Borosil Renewables, a Mumbai-based solar glass manufacturer, reported a net loss of Rs 131.27 million for the second quarter (Q2) of the financial year (FY) 2024-25, a significant decline from a net profit of Rs 304.74 million in the same quarter of the previous year. The company attributed the loss to a reduction in free-on-board prices of solar glass by Vietnamese and Chinese exporters, which had decreased by up to 32 per cent between June and September 2024.

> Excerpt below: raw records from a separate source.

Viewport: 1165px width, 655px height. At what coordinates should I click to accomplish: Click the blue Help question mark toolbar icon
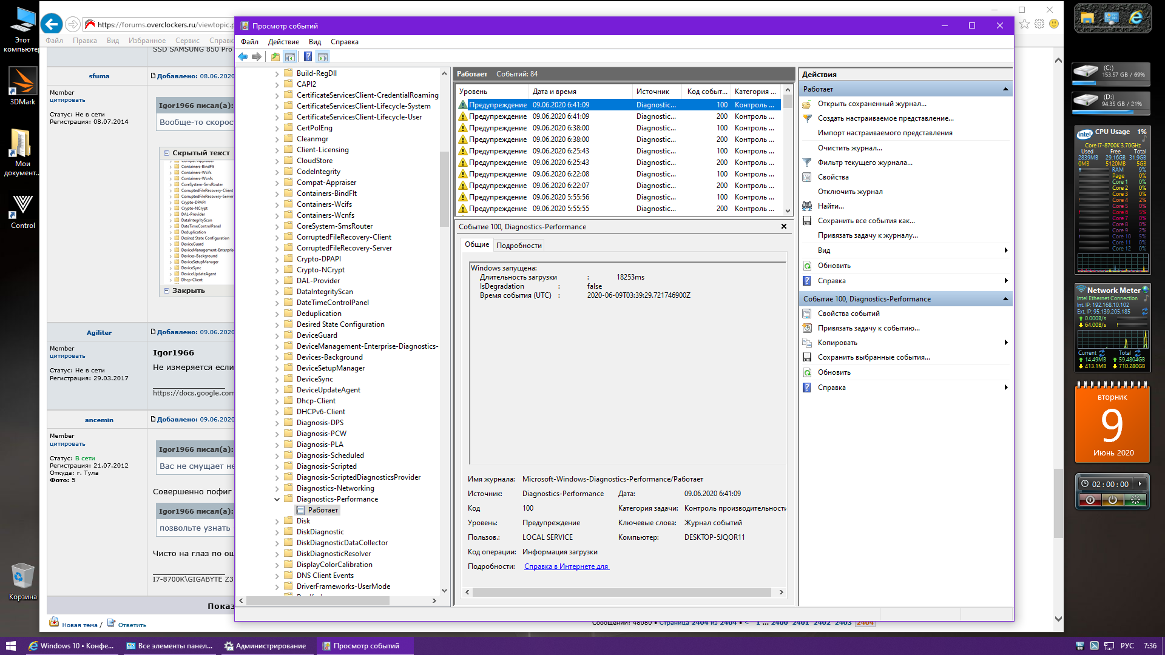point(308,57)
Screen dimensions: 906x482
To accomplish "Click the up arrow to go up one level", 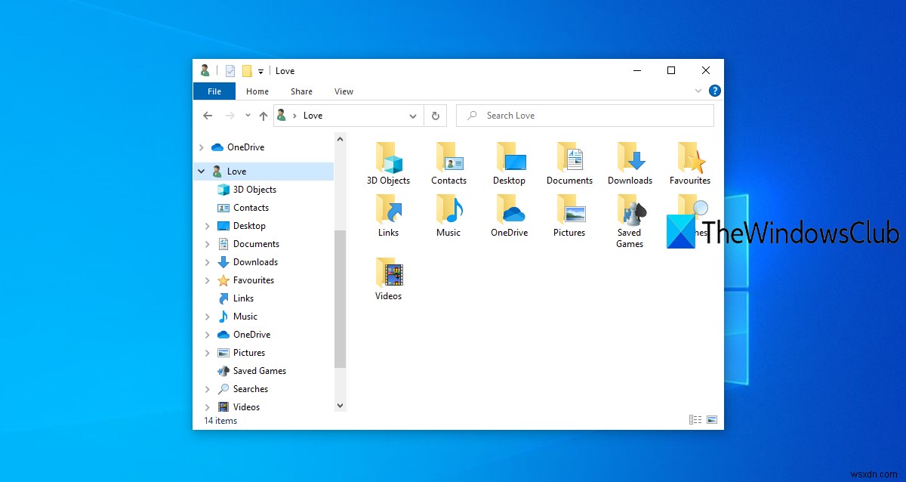I will click(x=263, y=115).
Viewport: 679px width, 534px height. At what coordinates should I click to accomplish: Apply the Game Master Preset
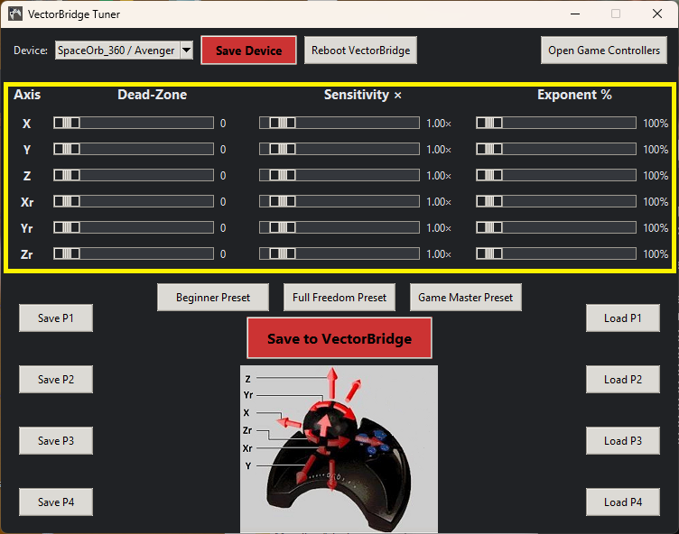point(465,297)
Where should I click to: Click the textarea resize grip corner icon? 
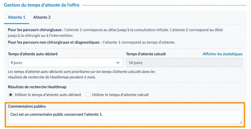(x=241, y=122)
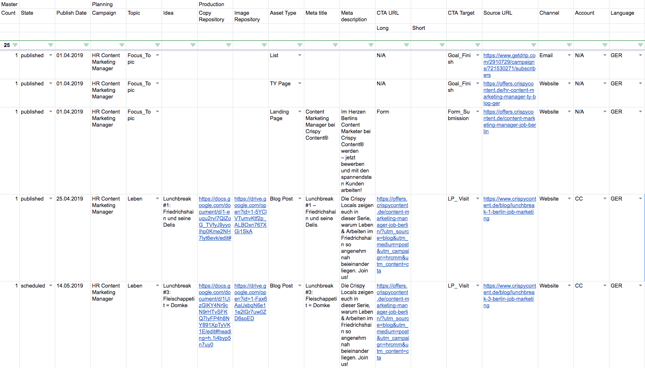This screenshot has width=645, height=368.
Task: Expand the Asset Type dropdown showing Landing Page
Action: (300, 112)
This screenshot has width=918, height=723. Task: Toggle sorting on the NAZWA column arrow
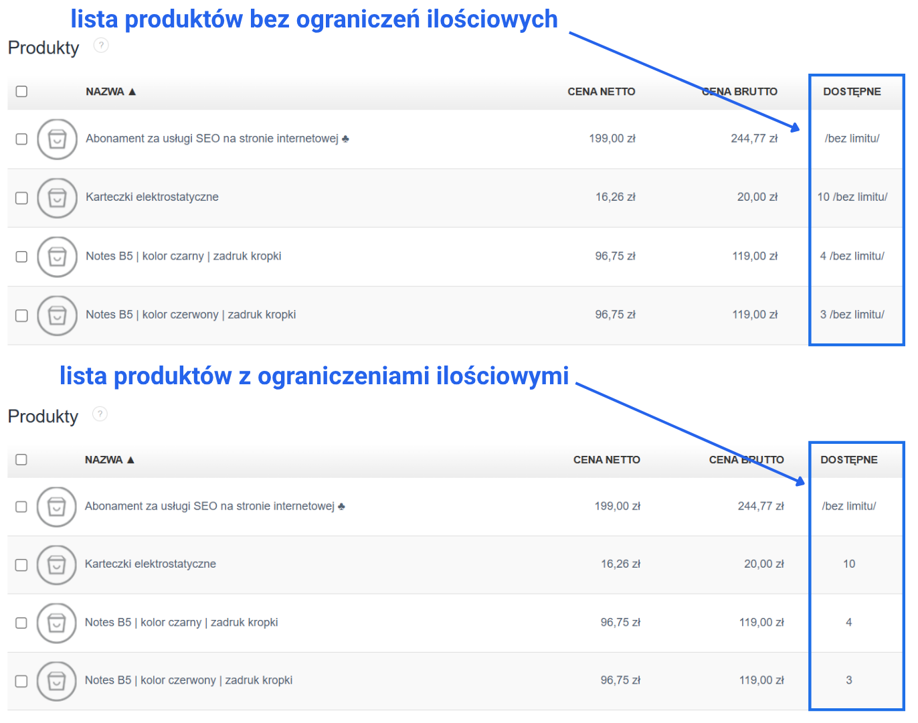(134, 91)
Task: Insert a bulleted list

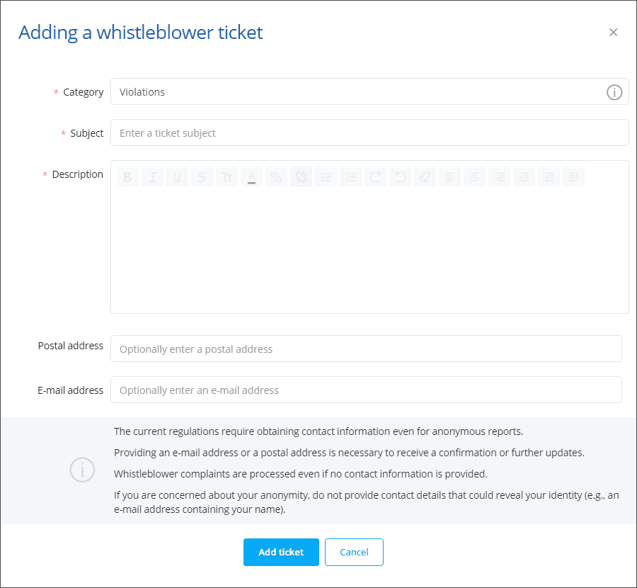Action: tap(326, 177)
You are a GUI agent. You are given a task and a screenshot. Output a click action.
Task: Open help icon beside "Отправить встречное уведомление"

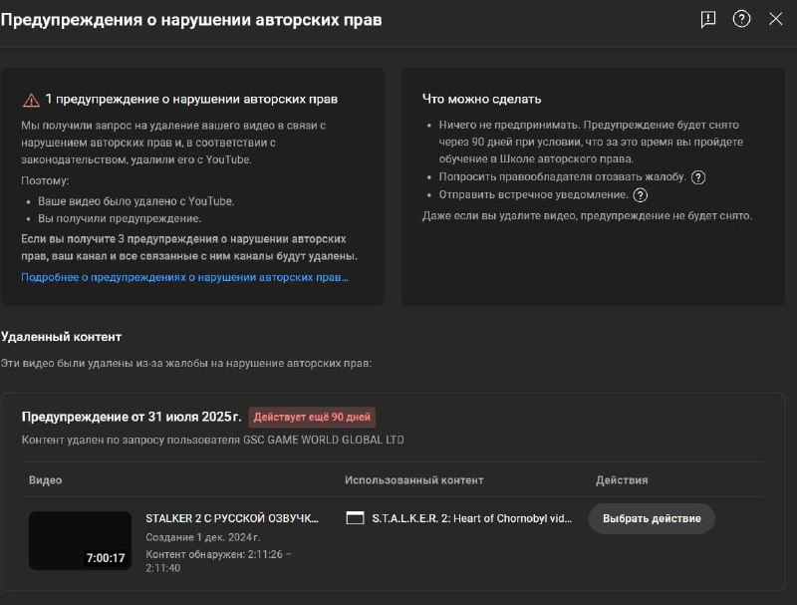coord(641,195)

Additionally, the price of solar-grade silicon had dropped by 80 per cent over the past year, and prices across the global solar value chain had fallen. The price of solar modules had also continued to decline, reaching a record low of 9 cents per watt as of October 31, 2024.
However, Borosil remains optimistic, noting that the imposition of a 10 per cent Basic Customs Duty (BCD) on solar glass imports, effective from October 1, 2024, along with the introduction of a provisional anti-dumping duty on solar glass imports from China and Vietnam, is expected to ease the market conditions.
The company’s revenue for the quarter also fell by 6.89 per cent year-on-year, amounting to Rs 3.78 billion compared to Rs 4.06 billion in the same quarter the previous year. Borosil’s earnings before interest, taxes, depreciation, and amortization (EBITDA) also declined by 6.9 per cent year-on-year, from Rs 371.4 million to Rs 345.7 million.
The company’s earnings per share (EPS) dropped to Rs 0.75 in Q2 FY25, compared to Rs 1.92 in the same quarter of the previous year. Borosil’s net loss had widened by 23 per cent year-on-year in Q1, reaching Rs 142.4 million from ?115.3 million in Q1 of the previous year.